INTRODUCTION
Term cooccurrence is one of important subjects of information retrieval research. Cooccurrence terms describe the context and language circumstance of the core terms. Term cooccurrence model is based on this hypothesis: in a sufficiently large corpus, if some terms often appear in the same cooccurrence window, then we can consider there are semantic relations between them; furthermore, the higher cooccurrence frequency, the closer semantic relations. So, terms’ correlation can be quantitatively compared using term cooccurrence models. Now term cooccurrence has applied to many research fields such as information retrieval, natural linguistic processing and computational linguistics, etc.

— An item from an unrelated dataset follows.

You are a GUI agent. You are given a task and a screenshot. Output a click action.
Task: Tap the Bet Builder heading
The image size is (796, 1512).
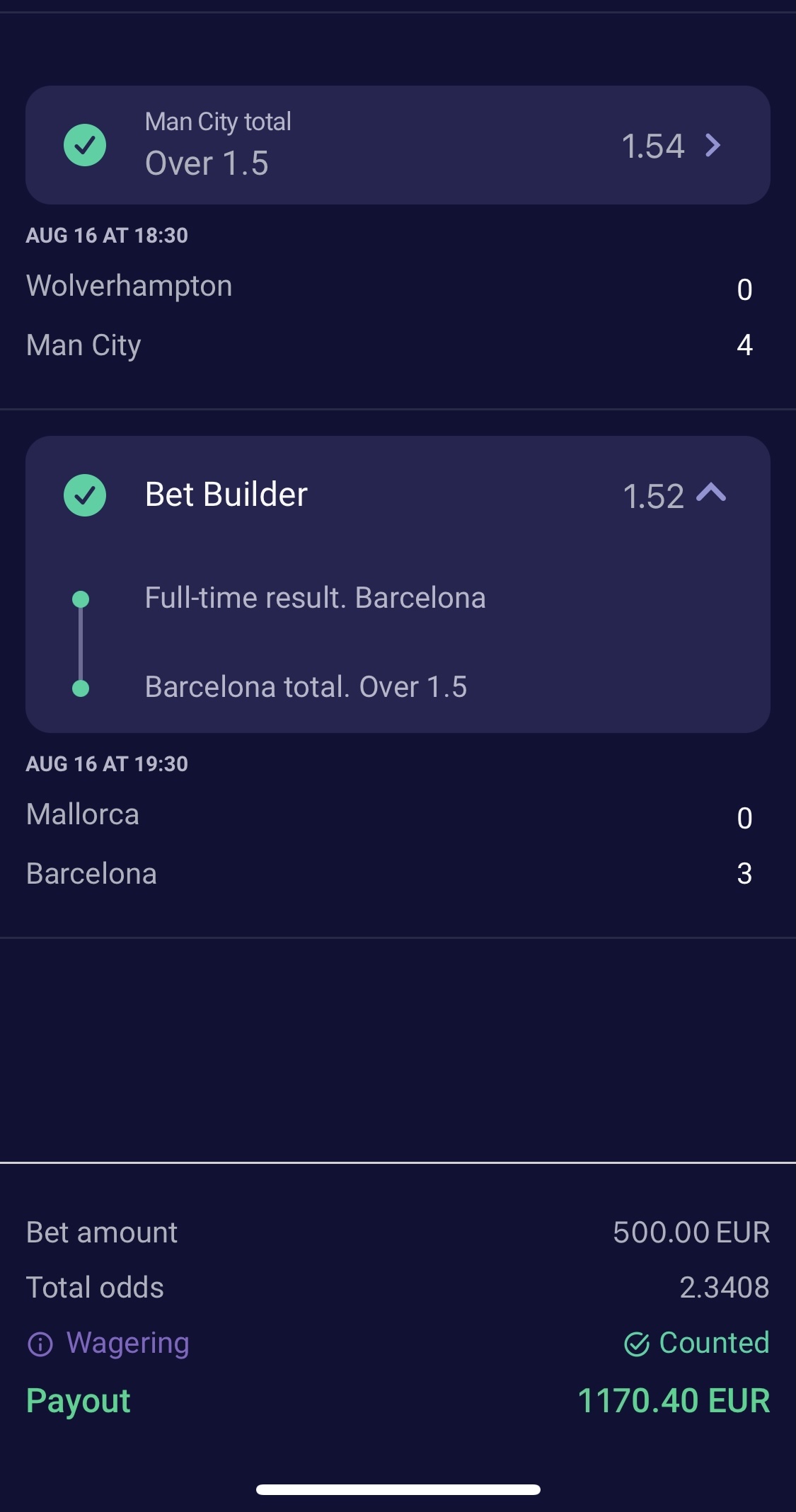tap(226, 495)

Cooccurrence window, is one of the central concepts in term cooccurrence research. Easy to conclude, the reasonable size of cooccurrence window should be determined based on the average length of sentences, but it is instable in various language circumstances. In spoken language, it will be very short and in research study, it perhaps is very long. In English term cooccurrence research, the size of cooccurrence window is usually set to 20∼40. Researchers have to do experiments for many times to verify the best window size for different test collection and language circumstance.

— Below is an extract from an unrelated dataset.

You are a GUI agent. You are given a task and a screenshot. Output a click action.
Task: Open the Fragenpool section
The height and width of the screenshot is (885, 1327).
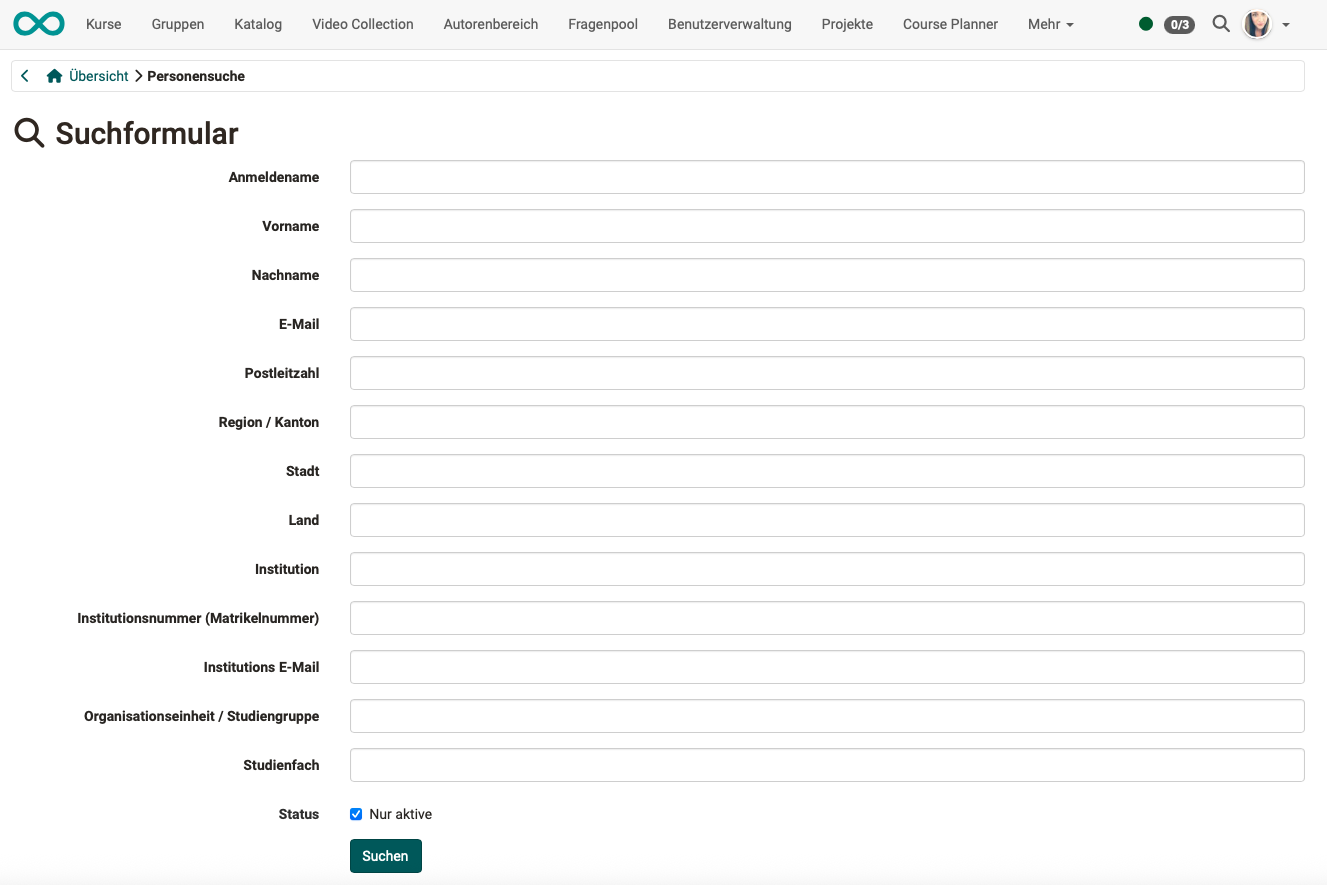tap(602, 23)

Therefore, the performance of term cooccurrence models should be estimated
by at least two indicators: precision and stability. Firstly, the correlation
calculated in cooccurrence models should be close to the estimation by human
beings. Secondly, the correlation should not be very sensitive for the change
of cooccurrence window size.
In this research field, researchers usually analyzed term cooccurrence models from two points of views: (1) How to evaluate the correlation of two terms in a single cooccurrence window? (2) How to evaluate the correlation of two terms based on all cooccurrence windows in a document even in a corpus? For these two problems, researchers proposed many term cooccurrence models, but these models often only concerned one of two problems above and simplified even ignored the other problem. The performance and application scope of these existing term cooccurrence models were impacted on the absence of considering both two problems. We call the model for the first problem the first model and call the model for the second problem the second model.

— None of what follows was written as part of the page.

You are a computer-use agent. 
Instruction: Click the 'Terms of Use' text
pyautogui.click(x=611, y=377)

The simplest first model is constant model, in which terms’ correlation
is a constant in the same cooccurrence window without considering the position
of them (Yarowsky, 1993). This constant model oversimplify
the problems obviously, so researchers proposes some improving models, such
as polynomial descending model (Lu and Bai, 2001), exponential
descending model (Gao et al., 2002) and term field
model (Qiao et al., 2007) etc. Except term field
model, all of these existing models are descending model, namely the correlation
of two terms in a cooccurrence window should be decreased when their distance
increased. But in term field model, correlation is almost a constant when two
terms in a small distance and when the distance is more than a threshold, the
correlation will be decreased with their distance increased. Compared with descending
model, term field model is more in accord with common senses in linguistics
practice.
The simplest second model is frequency model, in which the correlation of two
terms only depends on the number of cooccurrence windows. From frequency model,
researchers proposed many improving models such as COSINE (Bayardo
et al., 2007), DICE (Lewis et al., 2006),
TANIMOTO (Cha et al., 2006), ZScore, TScore
(Broda and Piasecki, 2008) and mutual information (Lin
et al., 2008), etc. and these models are all based on some important
statistics in information theory.
Two simplest models (constant model and frequency model) for the first problem and the second problem are one model indeed. In this model, the correlation of term pair is the number of cooccurrence windows and the correlation of term pair in each window is a constant 1. So, we can conclude, every first model includes a frequency model impliedly and every second model includes a constant model impliedly, too. This is the basis of the discussion in the next section in fact.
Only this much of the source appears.